Advisors also suggest strategic and management changes to companies preparing for sale to increase their value. These small changes spruce up a business prior to sale in a predetermined time frame, usually between six months and a year. Because of this, getting an advisor on your side should be the very first step you take when setting the selling process into motion.
2. Fine-tune Financials
The single most important factor to a buyer is the health of a potential purchase’s financials (though cybersecurity is rapidly becoming a close second). A company’s financial statements should always be accurate and well-documented. Gather financials from the past three to five years to review with an accountant.
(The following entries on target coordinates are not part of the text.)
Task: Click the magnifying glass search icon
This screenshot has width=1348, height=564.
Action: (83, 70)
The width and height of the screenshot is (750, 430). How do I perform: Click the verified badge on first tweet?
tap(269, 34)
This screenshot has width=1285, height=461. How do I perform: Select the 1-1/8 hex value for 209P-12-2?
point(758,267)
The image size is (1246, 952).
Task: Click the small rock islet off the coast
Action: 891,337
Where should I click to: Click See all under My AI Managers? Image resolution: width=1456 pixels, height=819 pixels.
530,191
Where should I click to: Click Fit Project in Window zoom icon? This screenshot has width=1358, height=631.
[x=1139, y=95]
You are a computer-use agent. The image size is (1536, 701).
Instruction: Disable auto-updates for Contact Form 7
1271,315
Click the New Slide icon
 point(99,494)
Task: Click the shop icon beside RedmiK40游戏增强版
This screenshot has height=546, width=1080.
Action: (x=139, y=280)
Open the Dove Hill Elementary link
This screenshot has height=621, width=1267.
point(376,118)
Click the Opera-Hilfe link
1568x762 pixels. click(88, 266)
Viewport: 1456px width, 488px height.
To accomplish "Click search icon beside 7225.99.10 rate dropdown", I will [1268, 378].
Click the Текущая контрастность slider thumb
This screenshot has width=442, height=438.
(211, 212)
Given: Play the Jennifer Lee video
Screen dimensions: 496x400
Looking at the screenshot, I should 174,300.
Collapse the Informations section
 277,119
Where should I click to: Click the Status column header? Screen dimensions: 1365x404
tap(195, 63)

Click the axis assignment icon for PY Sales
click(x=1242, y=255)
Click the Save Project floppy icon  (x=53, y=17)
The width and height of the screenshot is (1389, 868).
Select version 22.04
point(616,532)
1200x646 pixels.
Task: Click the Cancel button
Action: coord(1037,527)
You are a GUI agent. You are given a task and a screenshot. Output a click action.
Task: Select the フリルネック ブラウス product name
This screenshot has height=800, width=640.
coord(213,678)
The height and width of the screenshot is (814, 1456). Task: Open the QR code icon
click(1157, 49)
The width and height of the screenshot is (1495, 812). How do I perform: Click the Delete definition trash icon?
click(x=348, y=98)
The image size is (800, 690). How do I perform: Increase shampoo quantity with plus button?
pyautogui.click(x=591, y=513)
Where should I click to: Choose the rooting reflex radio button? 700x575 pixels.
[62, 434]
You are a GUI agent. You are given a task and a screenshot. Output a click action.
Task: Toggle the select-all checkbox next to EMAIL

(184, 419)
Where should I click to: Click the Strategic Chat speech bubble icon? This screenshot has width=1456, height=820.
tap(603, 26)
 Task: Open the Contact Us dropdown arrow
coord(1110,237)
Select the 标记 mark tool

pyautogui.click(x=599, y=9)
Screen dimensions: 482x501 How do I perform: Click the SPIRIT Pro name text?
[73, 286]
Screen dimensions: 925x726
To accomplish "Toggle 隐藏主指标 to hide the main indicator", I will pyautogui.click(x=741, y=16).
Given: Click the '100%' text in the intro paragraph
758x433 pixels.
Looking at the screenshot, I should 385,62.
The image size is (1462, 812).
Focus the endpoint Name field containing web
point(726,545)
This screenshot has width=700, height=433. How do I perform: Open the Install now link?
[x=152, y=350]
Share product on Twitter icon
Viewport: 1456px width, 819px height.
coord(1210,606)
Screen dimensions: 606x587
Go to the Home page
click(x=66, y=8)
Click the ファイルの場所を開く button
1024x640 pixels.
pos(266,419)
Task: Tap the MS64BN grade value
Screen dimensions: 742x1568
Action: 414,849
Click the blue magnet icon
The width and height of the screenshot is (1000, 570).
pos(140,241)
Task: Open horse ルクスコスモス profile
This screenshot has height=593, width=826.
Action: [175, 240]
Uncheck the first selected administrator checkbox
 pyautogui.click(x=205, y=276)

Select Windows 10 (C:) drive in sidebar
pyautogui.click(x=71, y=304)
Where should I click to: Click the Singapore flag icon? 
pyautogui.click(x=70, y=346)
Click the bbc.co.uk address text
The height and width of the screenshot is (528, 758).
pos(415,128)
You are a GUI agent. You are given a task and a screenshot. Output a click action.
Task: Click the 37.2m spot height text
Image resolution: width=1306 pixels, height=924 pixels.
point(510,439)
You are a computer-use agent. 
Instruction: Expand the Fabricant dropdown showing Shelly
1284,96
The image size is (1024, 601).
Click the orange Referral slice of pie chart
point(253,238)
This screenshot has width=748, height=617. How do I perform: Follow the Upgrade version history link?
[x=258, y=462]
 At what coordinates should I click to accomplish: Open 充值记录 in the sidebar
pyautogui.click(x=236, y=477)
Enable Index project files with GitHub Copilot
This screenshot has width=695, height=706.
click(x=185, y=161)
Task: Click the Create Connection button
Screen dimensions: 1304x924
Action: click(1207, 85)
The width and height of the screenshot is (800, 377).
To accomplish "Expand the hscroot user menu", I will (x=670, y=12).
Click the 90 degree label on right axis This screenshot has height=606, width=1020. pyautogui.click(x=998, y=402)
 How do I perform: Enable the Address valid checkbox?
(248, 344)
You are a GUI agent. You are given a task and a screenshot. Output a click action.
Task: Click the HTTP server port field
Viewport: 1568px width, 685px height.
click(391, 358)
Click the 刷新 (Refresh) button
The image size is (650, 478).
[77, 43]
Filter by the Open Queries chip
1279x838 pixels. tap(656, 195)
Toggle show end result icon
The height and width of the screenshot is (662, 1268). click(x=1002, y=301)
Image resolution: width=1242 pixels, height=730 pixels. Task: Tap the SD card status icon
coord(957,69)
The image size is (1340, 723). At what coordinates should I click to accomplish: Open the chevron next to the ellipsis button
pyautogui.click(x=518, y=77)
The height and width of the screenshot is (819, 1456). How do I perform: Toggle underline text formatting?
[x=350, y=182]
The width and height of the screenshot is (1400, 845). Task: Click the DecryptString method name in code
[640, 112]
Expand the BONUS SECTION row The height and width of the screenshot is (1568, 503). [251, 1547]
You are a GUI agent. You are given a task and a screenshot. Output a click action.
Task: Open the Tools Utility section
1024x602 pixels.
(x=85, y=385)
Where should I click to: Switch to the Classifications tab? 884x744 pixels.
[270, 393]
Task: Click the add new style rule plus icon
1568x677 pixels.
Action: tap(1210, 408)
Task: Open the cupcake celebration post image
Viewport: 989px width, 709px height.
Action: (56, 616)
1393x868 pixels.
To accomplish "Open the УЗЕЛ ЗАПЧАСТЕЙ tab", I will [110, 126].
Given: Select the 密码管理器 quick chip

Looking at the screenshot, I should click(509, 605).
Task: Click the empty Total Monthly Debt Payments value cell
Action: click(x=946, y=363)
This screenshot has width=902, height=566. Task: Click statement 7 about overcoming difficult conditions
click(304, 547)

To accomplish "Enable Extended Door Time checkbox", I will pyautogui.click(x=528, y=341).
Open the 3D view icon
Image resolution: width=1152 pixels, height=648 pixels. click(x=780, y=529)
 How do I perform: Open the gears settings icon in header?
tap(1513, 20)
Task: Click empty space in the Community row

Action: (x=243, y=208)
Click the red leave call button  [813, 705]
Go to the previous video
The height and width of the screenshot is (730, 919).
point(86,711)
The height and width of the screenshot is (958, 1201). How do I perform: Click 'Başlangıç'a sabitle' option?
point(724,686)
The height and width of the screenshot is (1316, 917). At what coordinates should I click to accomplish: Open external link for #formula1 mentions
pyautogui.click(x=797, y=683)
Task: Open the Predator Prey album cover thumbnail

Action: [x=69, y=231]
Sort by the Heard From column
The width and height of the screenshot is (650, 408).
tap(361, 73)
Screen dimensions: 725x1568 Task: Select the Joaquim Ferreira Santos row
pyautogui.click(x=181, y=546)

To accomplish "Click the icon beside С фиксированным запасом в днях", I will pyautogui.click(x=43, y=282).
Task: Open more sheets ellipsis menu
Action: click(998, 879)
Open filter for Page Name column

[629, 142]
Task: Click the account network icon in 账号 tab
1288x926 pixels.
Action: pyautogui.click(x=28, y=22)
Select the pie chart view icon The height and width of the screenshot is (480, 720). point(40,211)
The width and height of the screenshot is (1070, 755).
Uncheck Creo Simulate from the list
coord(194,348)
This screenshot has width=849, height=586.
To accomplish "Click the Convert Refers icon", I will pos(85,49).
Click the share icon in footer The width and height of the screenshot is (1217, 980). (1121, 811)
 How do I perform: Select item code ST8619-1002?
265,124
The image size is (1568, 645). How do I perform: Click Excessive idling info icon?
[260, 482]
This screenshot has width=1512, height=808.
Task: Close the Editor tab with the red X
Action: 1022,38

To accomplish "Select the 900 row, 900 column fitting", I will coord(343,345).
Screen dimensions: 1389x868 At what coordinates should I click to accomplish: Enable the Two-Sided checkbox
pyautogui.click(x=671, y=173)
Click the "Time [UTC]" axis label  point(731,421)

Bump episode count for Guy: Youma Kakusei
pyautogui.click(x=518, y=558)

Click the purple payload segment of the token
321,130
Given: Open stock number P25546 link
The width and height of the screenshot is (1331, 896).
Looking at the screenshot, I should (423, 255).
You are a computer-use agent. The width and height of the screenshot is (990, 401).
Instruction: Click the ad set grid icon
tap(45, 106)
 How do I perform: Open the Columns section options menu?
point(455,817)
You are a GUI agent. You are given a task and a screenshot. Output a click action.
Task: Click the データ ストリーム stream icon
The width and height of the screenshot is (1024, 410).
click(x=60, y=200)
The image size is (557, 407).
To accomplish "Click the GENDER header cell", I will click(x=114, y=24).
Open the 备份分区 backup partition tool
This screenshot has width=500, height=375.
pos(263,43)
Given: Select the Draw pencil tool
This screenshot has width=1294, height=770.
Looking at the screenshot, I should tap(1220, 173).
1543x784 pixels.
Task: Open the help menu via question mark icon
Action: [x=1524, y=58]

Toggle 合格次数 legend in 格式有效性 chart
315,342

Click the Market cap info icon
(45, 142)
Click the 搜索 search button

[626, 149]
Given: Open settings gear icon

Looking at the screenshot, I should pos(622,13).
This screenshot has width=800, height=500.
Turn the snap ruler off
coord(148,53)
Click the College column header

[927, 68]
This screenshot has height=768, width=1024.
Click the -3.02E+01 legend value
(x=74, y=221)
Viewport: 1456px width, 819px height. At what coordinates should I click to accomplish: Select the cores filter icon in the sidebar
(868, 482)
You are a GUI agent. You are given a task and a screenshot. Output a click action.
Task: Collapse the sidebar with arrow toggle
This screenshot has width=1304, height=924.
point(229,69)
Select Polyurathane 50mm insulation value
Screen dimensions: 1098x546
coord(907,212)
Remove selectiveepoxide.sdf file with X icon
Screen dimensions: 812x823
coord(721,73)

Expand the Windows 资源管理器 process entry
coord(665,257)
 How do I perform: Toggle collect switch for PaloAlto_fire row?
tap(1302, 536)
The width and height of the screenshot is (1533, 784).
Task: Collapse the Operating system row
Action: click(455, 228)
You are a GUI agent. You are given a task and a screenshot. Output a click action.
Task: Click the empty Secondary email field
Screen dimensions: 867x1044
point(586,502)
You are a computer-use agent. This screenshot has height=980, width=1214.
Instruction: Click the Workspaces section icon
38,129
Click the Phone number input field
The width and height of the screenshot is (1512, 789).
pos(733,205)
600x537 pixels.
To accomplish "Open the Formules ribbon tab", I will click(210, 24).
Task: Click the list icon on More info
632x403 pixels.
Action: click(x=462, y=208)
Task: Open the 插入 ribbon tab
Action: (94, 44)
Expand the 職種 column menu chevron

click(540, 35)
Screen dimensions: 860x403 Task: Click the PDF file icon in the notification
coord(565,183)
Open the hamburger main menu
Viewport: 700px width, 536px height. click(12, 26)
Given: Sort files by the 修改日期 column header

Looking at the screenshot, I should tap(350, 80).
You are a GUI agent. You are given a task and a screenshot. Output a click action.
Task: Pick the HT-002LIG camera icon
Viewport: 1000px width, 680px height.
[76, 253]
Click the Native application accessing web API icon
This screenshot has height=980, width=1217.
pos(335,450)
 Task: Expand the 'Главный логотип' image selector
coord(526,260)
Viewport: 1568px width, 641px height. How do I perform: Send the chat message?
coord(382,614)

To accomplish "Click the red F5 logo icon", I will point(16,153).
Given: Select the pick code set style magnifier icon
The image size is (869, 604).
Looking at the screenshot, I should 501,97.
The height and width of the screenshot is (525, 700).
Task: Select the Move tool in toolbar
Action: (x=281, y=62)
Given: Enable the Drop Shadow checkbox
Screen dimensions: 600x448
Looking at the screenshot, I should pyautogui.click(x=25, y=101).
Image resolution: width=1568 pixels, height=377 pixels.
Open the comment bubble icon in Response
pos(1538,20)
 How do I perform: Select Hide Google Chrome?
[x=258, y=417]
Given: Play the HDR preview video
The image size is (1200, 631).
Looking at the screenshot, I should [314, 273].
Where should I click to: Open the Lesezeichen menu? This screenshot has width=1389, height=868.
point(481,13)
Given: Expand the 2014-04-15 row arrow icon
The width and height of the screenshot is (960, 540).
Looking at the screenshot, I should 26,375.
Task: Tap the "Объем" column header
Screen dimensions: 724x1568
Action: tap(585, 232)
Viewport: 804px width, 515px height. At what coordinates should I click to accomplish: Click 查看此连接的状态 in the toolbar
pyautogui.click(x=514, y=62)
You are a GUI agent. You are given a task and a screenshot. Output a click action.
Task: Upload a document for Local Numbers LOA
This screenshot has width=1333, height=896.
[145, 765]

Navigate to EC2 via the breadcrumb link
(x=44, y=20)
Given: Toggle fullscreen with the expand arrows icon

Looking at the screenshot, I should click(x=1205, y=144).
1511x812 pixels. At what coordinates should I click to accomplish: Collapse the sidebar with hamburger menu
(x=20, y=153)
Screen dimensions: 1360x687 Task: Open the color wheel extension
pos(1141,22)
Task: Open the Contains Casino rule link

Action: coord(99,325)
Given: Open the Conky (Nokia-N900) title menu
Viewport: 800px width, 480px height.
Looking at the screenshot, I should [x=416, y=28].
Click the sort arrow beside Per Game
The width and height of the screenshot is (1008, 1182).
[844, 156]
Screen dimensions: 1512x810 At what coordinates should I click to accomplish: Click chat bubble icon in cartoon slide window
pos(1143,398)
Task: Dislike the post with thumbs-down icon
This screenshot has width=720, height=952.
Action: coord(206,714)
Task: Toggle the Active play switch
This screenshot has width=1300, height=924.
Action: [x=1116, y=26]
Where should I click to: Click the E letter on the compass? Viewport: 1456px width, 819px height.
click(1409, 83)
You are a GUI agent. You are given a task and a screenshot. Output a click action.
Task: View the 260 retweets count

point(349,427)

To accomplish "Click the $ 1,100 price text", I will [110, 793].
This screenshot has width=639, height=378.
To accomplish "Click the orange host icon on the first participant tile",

At the very least, financial reports must be free of inconsistencies and speak to the health of the company, but seasoned buyers are also looking for signs that you monitor financial performance and then make adjustments that can improve profits. If your financials tell the story of a lifestyle business focused on personal compensation and not true growth, you might have a problem.
3. Figure Out Your Value
Before you make any broad changes to increase your company’s valuation, you need a benchmark to work from so you can make accurate predictions about value add. Get knowledgeable about the valuation models buyers use in your industry or category, and learn about valuations of comparable companies in your industry.
4. Think About Your Team
It can be difficult to stop rumblings about a sale once the ball gets rolling. At this early point in the process it’s important to consider how this affects your employees and how you eventually plan on informing them. While’s it’s not necessary to have a clear plan in place this far in advance, start thinking about what information you’ll share, as well as when and how. Over- and under-informing employees can incite panic, so think carefully.
Pre-sale prep can seem daunting and even a little frightening, but the more work you put in before you start the sale process in earnest, the more time you save later.